10-min Docker Install with DARPA TC/OpTC Datasets¶

Download datasets¶

DARPA TC and OpTC are very large datasets that are significantly challenging to process. We provide our pre-processed versions of these datasets. We use a postgres database to store and load the data and provide the dumps to download.

Sizes for each database dump are as follow: compressed is the raw size of each dump, uncompressed is the size taken once loaded into the postgres table.

Dataset	Compressed (GB)	Uncompressed (GB)
`CLEARSCOPE_E3`	0.6	4.8
`CADETS_E3`	1.4	10.1
`THEIA_E3`	1.1	12
`CLEARSCOPE_E5`	6.2	49
`CADETS_E5`	36	276
`THEIA_E5`	5.8	36
`OPTC_H051`	1.7	7.7
`OPTC_H_501`	1.5	6.7
`OPTC_H201`	2	9.1

Steps:

First download the archive(s) into a new data folder.
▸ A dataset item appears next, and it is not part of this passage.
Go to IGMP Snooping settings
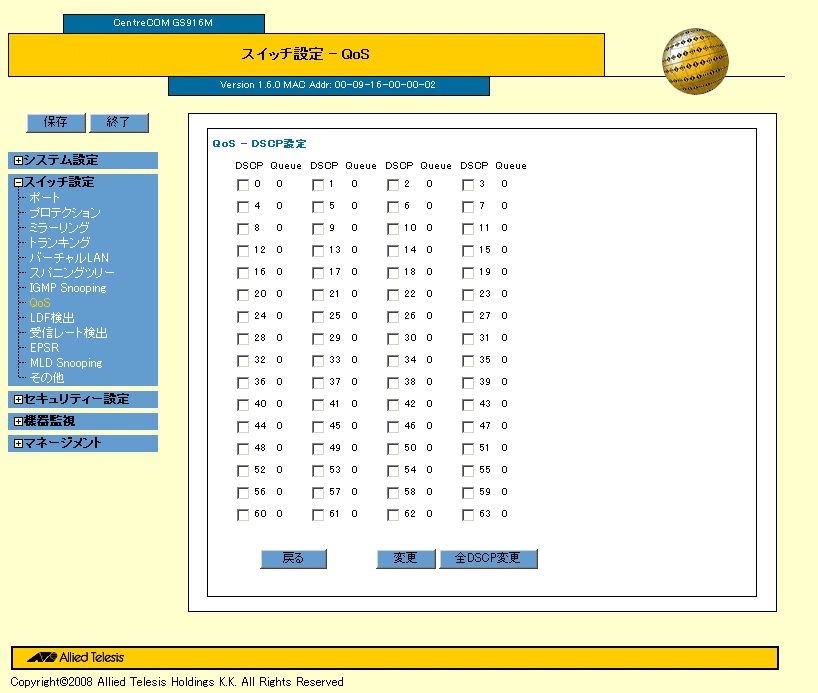 [x=68, y=288]
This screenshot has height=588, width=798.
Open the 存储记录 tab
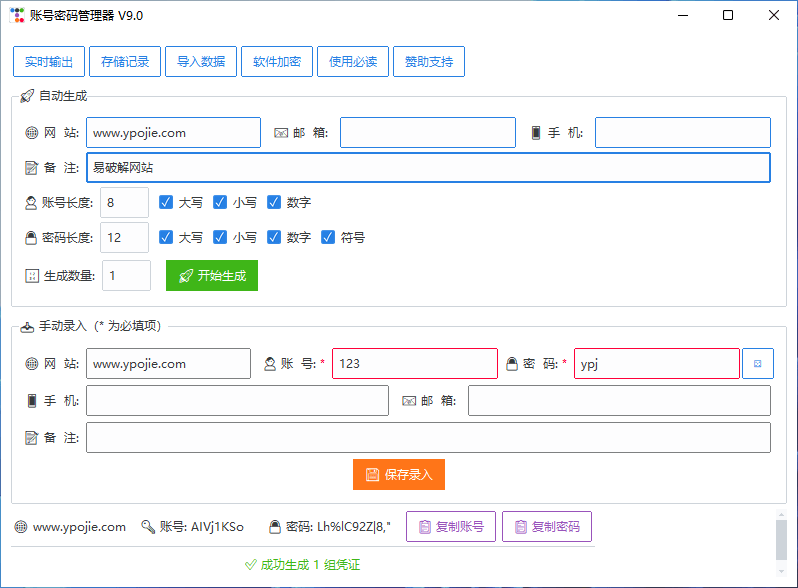click(125, 62)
We provide archives containing multiple datasets if their size is small, or provide the dump directly for larger datasets. On CLI, you can use curl with an authorization token (as explained here):

Go to OAuth 2.0 Playground https://developers.google.com/oauthplayground/
In the Select the Scope box, paste https://www.googleapis.com/auth/drive.readonly
Click Authorize APIs and then Exchange authorization code for tokens
Copy the Access token
Run in terminal

Note: Each call to curl downloads only a part of each file. You should call the same command multiple times to download the archvives at 100%

mkdir data && cd data

# optc_and_cadets_theia_clearscope_e3.tar
curl -H "Authorization: Bearer ACCESS_TOKEN" -C - https://www.googleapis.com/drive/v3/files/11YVPAuWfeEqC_zV8KD0gNrnEPbHf2Y4M?alt=media -o optc_and_cadets_theia_clearscope_e3.tar

# theia_clearscope_e5.tar
curl -H "Authorization: Bearer ACCESS_TOKEN" -C - https://www.googleapis.com/drive/v3/files/1DfolzEa3PVz_6fGZUNEUm0sBP42LB7_1?alt=media -o theia_clearscope_e5.tar

# cadets_e5.dump
curl -H "Authorization: Bearer ACCESS_TOKEN" -C - https://www.googleapis.com/drive/v3/files/1Xiq7w0Ofz4jZG2PVFuNqi_i0fm28kRcT?alt=media -o cadets_e5.dump

Then uncompress the archives (this won't increase space)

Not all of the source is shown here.